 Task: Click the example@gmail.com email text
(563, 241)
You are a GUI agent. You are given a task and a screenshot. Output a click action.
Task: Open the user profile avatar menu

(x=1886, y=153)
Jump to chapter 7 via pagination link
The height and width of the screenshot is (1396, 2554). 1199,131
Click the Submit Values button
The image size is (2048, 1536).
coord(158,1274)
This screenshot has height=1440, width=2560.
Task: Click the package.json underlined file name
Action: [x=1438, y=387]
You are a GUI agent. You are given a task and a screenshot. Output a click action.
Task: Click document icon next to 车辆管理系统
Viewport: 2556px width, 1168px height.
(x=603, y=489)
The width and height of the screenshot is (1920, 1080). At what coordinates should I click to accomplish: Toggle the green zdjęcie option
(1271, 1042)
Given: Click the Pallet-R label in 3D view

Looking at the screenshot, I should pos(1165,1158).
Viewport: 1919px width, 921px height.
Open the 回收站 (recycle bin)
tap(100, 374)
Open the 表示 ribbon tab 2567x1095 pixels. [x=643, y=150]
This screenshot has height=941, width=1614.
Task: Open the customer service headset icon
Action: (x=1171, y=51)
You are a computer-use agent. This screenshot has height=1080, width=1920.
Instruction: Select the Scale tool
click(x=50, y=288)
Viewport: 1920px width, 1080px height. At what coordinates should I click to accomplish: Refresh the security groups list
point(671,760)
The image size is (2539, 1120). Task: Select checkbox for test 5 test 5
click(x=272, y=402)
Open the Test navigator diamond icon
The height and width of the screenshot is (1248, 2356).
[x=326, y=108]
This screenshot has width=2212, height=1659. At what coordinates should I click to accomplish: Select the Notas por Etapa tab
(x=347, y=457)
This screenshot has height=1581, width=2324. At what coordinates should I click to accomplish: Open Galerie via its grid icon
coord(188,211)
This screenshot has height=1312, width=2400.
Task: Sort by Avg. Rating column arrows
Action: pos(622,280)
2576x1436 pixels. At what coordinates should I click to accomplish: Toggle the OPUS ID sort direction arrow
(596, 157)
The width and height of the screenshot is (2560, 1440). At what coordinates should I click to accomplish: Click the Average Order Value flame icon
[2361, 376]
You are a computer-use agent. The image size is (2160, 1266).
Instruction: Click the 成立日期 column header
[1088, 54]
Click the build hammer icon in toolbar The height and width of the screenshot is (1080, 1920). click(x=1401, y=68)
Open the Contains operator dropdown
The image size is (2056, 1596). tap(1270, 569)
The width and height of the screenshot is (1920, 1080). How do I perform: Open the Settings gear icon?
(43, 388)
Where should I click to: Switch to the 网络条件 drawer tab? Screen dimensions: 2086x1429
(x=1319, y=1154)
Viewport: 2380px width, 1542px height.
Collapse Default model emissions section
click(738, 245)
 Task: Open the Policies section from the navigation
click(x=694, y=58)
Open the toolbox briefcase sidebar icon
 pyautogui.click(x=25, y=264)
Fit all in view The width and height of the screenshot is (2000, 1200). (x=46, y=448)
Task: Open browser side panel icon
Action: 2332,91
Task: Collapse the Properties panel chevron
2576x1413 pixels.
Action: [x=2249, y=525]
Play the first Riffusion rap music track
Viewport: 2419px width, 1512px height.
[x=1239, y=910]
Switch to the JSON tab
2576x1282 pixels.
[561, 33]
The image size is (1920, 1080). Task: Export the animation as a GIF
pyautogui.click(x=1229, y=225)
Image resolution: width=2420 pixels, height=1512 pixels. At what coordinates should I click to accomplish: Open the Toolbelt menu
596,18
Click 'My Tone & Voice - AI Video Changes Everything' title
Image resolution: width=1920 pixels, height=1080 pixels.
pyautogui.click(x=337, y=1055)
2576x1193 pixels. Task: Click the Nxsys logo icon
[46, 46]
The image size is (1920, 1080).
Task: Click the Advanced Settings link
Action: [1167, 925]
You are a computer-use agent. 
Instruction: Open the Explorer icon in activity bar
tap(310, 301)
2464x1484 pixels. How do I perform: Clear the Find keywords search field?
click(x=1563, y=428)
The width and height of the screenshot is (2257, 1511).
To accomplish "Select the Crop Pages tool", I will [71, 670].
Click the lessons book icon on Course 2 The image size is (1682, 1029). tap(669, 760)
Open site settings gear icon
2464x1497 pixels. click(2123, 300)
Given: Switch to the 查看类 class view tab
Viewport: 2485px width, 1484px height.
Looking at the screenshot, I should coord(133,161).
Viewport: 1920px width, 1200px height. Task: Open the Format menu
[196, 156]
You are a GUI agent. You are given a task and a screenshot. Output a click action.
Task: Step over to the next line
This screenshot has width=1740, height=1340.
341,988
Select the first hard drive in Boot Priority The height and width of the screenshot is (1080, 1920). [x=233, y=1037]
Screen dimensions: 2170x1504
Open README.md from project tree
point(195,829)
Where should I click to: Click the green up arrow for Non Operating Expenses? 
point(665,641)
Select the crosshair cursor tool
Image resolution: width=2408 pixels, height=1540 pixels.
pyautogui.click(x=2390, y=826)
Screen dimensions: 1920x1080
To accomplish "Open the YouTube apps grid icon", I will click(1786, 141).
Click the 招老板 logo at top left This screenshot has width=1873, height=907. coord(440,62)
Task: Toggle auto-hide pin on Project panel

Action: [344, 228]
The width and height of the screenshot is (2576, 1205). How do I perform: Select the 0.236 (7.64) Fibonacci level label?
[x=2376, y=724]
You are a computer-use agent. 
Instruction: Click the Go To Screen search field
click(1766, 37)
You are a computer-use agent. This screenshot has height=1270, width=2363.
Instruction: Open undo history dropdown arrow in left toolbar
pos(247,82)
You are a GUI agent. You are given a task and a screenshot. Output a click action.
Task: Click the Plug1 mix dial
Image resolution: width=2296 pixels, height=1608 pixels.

_Exercise requirements_. Looking at the records above, tally the lines holding "computer" and reply with that number only.

_Response box_. 5